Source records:

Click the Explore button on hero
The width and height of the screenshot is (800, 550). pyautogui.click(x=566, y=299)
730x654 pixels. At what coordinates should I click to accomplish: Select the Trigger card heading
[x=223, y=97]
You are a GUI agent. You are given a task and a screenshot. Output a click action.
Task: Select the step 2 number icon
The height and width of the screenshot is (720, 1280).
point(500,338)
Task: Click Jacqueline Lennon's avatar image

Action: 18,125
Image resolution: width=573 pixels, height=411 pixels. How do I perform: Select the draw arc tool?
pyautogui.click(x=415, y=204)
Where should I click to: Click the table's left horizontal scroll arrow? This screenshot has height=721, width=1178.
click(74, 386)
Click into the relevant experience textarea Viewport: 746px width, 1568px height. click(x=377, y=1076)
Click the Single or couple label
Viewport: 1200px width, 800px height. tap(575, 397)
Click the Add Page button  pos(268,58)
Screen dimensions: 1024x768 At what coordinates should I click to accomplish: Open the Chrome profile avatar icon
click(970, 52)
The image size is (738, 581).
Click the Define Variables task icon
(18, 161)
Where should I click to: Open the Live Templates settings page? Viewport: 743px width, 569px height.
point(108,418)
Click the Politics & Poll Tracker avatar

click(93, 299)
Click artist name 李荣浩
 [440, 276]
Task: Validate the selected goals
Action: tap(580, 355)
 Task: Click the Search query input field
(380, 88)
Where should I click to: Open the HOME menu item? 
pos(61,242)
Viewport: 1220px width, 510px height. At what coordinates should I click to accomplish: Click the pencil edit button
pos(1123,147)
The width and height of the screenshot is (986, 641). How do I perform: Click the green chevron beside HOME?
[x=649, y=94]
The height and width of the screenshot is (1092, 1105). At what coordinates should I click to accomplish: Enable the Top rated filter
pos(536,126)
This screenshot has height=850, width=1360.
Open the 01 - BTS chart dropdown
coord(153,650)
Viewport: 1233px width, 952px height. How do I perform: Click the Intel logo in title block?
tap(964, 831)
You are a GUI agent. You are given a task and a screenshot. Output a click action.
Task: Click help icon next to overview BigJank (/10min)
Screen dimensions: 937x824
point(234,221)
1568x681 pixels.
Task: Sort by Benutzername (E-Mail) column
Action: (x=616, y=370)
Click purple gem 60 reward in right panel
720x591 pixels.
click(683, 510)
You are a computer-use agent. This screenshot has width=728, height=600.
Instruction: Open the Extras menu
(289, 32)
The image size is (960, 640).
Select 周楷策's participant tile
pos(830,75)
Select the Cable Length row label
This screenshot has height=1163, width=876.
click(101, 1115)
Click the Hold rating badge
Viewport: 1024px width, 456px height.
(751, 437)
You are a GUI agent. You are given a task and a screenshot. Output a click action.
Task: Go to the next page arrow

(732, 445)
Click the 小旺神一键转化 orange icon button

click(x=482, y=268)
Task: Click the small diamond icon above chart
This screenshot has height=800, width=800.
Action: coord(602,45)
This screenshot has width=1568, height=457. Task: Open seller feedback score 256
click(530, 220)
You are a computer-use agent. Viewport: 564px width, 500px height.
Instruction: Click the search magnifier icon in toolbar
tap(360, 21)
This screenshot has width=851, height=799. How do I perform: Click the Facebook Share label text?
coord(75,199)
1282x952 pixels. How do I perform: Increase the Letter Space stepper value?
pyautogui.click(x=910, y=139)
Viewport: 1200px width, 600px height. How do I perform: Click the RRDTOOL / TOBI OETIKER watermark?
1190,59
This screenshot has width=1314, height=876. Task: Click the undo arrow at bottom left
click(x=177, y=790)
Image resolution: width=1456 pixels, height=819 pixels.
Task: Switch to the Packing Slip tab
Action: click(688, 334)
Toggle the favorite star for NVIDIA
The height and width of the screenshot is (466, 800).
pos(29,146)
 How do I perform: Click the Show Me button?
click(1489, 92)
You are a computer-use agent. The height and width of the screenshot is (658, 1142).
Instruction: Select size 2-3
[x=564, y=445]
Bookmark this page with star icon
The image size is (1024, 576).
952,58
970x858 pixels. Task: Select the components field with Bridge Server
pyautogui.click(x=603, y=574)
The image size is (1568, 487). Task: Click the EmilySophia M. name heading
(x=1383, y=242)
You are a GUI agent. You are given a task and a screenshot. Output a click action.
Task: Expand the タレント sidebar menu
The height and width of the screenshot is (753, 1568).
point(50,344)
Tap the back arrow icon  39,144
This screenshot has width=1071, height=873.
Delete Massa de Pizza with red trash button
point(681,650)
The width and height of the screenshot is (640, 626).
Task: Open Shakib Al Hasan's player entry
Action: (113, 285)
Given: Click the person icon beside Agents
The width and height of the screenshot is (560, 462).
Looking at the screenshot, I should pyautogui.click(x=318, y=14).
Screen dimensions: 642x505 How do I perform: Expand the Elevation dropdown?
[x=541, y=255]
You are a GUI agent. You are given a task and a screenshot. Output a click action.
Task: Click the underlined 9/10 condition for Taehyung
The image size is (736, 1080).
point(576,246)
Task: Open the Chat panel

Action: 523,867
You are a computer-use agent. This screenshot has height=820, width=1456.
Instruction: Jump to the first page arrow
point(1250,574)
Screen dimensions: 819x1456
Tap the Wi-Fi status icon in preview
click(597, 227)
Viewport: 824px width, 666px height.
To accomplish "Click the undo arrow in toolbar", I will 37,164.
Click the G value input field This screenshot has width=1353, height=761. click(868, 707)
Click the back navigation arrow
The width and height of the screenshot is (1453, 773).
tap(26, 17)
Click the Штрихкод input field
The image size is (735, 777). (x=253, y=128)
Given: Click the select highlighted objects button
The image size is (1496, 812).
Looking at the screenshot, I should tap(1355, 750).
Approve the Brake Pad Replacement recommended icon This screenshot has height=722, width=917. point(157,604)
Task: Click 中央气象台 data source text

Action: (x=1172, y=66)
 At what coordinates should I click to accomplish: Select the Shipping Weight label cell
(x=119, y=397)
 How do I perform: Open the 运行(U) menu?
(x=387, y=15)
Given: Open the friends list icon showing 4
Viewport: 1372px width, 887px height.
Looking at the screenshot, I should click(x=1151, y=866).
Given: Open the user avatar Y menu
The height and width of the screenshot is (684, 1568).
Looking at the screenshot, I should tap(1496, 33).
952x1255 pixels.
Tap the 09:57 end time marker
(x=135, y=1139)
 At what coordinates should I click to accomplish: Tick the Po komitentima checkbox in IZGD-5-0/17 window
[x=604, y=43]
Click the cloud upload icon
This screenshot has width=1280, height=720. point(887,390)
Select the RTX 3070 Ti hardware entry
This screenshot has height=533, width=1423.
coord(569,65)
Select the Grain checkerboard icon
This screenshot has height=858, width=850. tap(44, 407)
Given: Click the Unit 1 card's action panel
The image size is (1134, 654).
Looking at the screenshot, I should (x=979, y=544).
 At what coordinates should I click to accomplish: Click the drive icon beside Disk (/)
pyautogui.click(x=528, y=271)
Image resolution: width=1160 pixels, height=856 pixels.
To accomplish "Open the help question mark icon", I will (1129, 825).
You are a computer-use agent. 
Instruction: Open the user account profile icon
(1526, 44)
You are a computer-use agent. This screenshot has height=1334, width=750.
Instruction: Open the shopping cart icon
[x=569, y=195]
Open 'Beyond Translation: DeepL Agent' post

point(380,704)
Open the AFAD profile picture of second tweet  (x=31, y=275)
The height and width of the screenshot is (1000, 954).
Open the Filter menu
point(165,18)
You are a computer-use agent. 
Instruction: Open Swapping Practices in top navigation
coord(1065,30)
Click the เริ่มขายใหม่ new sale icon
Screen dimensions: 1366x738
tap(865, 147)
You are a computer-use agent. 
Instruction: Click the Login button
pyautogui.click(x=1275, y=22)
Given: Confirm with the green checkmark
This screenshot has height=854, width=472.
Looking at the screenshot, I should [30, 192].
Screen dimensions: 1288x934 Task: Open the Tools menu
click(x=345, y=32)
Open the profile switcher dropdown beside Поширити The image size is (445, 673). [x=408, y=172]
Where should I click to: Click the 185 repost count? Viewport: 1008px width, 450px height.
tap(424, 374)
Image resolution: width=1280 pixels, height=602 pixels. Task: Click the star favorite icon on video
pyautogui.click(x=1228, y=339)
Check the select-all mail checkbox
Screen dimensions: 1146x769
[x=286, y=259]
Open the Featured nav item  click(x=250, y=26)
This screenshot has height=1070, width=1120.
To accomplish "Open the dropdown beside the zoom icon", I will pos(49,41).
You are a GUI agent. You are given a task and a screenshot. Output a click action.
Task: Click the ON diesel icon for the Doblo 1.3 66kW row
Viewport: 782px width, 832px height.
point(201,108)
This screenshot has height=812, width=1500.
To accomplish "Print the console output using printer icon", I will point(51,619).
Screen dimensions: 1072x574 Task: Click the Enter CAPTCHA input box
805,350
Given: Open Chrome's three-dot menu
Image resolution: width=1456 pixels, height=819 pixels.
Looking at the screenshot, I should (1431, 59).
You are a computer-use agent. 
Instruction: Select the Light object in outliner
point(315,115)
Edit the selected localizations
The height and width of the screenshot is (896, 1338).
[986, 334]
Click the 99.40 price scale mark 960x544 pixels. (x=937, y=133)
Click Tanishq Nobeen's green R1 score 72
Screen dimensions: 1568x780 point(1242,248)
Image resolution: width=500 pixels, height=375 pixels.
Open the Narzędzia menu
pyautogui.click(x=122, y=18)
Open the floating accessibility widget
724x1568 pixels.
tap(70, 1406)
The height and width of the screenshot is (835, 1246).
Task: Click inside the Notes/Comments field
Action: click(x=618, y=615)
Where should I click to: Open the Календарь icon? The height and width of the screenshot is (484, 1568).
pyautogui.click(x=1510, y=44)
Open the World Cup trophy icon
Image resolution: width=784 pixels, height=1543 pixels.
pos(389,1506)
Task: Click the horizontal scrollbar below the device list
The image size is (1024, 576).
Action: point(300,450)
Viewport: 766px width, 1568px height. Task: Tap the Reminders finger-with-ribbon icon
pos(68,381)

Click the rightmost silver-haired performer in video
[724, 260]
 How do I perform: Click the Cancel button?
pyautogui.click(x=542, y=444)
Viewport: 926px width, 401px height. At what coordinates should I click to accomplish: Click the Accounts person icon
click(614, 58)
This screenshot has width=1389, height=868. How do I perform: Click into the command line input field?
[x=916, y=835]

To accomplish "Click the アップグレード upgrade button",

TASK REQUIREMENTS: Each line in the data where the string "list" occurs should be identified and copied.

WRITTEN ANSWER:
Given: Open the friends list icon showing 4
Task: Click the horizontal scrollbar below the device list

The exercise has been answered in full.